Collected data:
-- Opening Marker --

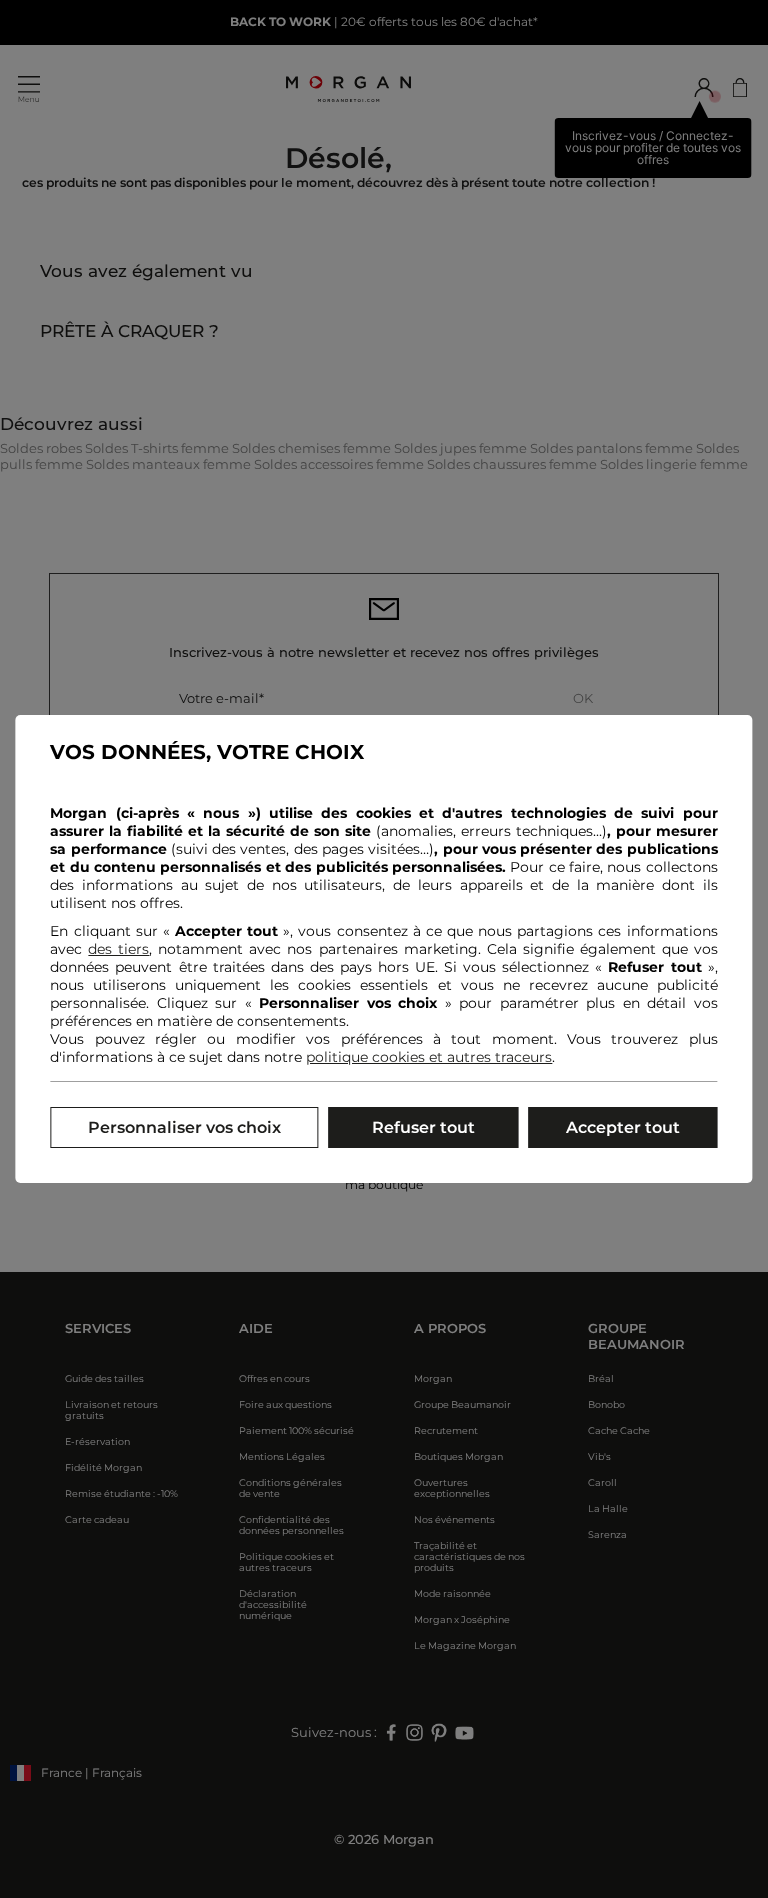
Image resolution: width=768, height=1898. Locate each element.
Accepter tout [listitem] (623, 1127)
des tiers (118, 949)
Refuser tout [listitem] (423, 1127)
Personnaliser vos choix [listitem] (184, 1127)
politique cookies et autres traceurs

-- Closing Marker --

All lines from the one that contains "des tiers (118, 949)" to the last line above must be given again exactly, with both included and nothing added.

des tiers (118, 949)
Refuser tout [listitem] (423, 1127)
Personnaliser vos choix [listitem] (184, 1127)
politique cookies et autres traceurs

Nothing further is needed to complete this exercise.